Do I have a right to feel like this, or should I have said something?
I did tell her in not subtle, but not direct ways, but she persisted.
Would you be "offended" if she wanted to have sex with you? If anything she's going to think you're not attracted to her if you don't initiate. Just tell your partner that you want to have sex and then do it. I don't know where so many guys get this ridiculous idea that sex offends women.

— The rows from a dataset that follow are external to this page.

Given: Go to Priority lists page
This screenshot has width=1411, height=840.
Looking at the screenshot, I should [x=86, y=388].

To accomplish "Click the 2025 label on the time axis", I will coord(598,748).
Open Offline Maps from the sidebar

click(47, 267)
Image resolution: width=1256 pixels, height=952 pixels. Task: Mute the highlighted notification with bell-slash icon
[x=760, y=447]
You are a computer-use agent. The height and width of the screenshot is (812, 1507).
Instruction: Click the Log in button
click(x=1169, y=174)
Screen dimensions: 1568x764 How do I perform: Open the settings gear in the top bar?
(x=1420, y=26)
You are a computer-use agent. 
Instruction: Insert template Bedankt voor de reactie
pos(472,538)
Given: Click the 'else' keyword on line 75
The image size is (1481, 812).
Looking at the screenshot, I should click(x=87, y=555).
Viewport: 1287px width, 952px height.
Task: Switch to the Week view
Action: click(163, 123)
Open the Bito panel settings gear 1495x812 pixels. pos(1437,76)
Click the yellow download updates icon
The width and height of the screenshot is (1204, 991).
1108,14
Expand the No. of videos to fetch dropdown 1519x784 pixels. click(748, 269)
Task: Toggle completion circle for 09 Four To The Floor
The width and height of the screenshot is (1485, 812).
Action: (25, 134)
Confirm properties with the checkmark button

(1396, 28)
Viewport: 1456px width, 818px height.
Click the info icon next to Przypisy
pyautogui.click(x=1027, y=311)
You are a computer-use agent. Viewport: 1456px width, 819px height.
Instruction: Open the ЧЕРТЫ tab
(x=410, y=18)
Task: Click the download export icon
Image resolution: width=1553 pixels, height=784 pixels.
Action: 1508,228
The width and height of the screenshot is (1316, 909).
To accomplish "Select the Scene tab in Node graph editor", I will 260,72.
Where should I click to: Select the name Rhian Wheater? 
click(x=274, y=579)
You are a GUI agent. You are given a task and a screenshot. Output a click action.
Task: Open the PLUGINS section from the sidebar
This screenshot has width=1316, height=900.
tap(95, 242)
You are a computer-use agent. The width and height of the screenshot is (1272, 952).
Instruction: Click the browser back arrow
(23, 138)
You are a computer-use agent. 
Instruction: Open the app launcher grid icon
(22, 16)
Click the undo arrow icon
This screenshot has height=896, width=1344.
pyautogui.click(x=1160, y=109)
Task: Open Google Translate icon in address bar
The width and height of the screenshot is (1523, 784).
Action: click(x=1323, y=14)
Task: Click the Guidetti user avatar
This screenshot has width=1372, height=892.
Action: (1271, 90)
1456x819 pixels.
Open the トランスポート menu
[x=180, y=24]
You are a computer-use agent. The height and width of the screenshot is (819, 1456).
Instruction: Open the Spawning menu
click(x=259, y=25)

You don't need rights in order to have feelings. However you have to communicate those feelings to your partner and realistically consider what it means to your relationship. Be direct and encourage her to ask questions rather than making assumptions. Otherwise it's really easy for her to jump from "doesn't want sex" to "doesn't find me attractive anymore." The conversation should follow a format something like
>you: briefly state how you're feeling
>her: questions for clarity
>you: your concerns about what it means for the relationship
>her: her input on what it means for the relationship
>you: your ideas about how you want this to resolve
>her: her feedback on those ideas
You should just tell her that you've not been in the mood lately. She should understand.
Everybody has periods like this. Not everybody wants sex all the time.
>>16945766
You seem to have misread.
OP said that he didn't want to have sex.
>>16945780
Ah I missed the "not", sorry. Please excuse my post.
If you're not in then mood, then just tell her. But be a good partner and at least get her off. That doesn't require you to be in the mood yourself, just some effort out of the love for your girlfriend.